Extend the document-insight app overview, starting right after its last sentence.

EXCERPT:
● ● ● ●
- Context-Aware Insight Retrieval: When you select text, the system performs a hybrid search (semantic similarity + metadata filtering) to find the most relevant information across your entire library.
- "Podcast Mode" Audio Generation: Instantly converts the selected text and its generated insights into an audio summary, allowing for on-the-go consumption.
- Interactive PDF Viewing: Integrates the Adobe PDF Embed API for a seamless and feature-rich document reading experience.
- Resizable Three-Panel UI: A clean, user-friendly interface to manage documents, view content, and explore insights simultaneously.
| Category | Technology |
|---|---|
| Frontend | React, Vite, TypeScript, Tailwind CSS, Adobe PDF Embed API |
| Backend | Python 3.12+, Flask |
| AI / ML | Sentence Transformers, Scikit-learn, PyMuPDF, LightGBM |
| Vector Database | ChromaDB |
| LLM & TTS | Google Gemini-2.5-flash, Azure OpenAI TTS |
| Containerization | Docker, Supervisor |
Our system addresses the challenge of information overload by creating a deeply contextual and intelligent experience for navigating personal document libraries. The core of our solution is a sophisticated pipeline that understands documents far beyond simple text.
● ● ● ●
SOURCE INFORMATION:
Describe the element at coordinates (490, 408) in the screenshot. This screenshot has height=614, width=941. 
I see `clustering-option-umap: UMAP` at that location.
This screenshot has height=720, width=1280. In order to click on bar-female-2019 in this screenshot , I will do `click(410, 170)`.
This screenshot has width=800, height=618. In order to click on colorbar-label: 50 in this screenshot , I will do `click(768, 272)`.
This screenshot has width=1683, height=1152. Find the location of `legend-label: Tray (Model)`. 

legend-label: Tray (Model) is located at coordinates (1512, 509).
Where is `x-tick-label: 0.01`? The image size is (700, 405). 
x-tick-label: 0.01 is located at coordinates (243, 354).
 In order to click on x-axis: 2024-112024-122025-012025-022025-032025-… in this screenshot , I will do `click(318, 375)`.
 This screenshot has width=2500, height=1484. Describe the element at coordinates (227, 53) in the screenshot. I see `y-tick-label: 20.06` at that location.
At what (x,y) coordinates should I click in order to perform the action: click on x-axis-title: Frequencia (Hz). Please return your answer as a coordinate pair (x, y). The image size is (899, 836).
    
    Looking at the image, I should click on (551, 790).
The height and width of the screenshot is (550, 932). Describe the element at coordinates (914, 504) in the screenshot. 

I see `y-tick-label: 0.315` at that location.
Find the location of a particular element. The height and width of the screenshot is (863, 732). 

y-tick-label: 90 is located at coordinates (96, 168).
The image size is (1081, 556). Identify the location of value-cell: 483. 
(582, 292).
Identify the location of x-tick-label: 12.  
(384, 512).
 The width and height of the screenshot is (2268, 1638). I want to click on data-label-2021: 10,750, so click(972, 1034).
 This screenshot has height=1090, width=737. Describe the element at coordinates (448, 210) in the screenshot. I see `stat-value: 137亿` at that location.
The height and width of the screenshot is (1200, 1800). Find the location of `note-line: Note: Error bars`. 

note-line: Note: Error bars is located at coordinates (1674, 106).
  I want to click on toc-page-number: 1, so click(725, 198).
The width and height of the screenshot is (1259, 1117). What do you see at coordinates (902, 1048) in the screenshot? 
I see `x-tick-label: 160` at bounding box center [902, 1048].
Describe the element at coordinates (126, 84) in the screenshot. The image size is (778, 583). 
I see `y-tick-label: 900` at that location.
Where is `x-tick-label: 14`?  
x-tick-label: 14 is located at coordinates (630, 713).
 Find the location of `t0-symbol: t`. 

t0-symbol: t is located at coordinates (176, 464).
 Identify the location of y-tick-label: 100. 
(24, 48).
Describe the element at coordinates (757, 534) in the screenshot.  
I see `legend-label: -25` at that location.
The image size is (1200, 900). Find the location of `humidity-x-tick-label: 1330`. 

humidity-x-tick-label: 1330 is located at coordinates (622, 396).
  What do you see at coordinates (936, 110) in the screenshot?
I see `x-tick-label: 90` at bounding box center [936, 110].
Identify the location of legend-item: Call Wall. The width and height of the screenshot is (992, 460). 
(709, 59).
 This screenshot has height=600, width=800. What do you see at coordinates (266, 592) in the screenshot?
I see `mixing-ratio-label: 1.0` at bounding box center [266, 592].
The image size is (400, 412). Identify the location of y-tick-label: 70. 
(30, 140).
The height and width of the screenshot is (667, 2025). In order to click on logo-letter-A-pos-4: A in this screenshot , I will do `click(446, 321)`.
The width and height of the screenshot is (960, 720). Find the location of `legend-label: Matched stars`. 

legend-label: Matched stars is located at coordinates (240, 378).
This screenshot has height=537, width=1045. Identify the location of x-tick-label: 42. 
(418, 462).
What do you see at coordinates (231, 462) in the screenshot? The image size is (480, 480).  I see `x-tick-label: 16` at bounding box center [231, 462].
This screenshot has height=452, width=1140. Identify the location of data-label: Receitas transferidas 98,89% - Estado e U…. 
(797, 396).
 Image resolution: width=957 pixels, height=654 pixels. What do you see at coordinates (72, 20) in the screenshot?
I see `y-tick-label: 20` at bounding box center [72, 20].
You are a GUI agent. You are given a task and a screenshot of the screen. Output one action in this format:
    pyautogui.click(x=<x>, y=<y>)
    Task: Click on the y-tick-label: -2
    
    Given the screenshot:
● ● ● ●
ANSWER SPACE:
- Hybrid-Machine-Learning-Solution-for-PDF-Structure-Extraction(Round 1A): When a PDF is uploaded, we don't just extract its text. We employ a custom-trained machine learning model that analyzes the visual and positional properties of every text block—like font size, weight, and location—to classify it as a
heading,subheading, orbody_text. This allows us to deconstruct the document into a hierarchical structure that retains its original context. - Document Parsing Phase(Round 1A & 1B): Based on the structural classification, the system deconstructs the document into "smart chunks". Unlike simple text splitting, this method groups related content under its correct heading, ensuring that the semantic and structural integrity of the information is preserved before it is indexed.
- Document-Intelligence(Round 1B): These smart chunks, now enriched with metadata (e.g., source document, page number, structural role), are converted into vector embeddings using a Sentence Transformer model. They are then stored in a ChromaDB vector database. This method ensures that our knowledge base is not just a flat list of text fragments but a structured, context-aware network of information.
- Advanced Multi-Stage Insight Retrieval: When a user selects text, we trigger a sophisticated, multi-stage retrieval process designed for both speed and high relevance. This is the core of our insight generation engine:
- Stage 1: Broad Candidate Search: The user's selected text is first converted into a vector embedding. We then perform an initial, broad similarity search against our ChromaDB vector store to retrieve the top 100 potentially relevant document chunks. This casts a wide net to ensure we don't miss any potential insights.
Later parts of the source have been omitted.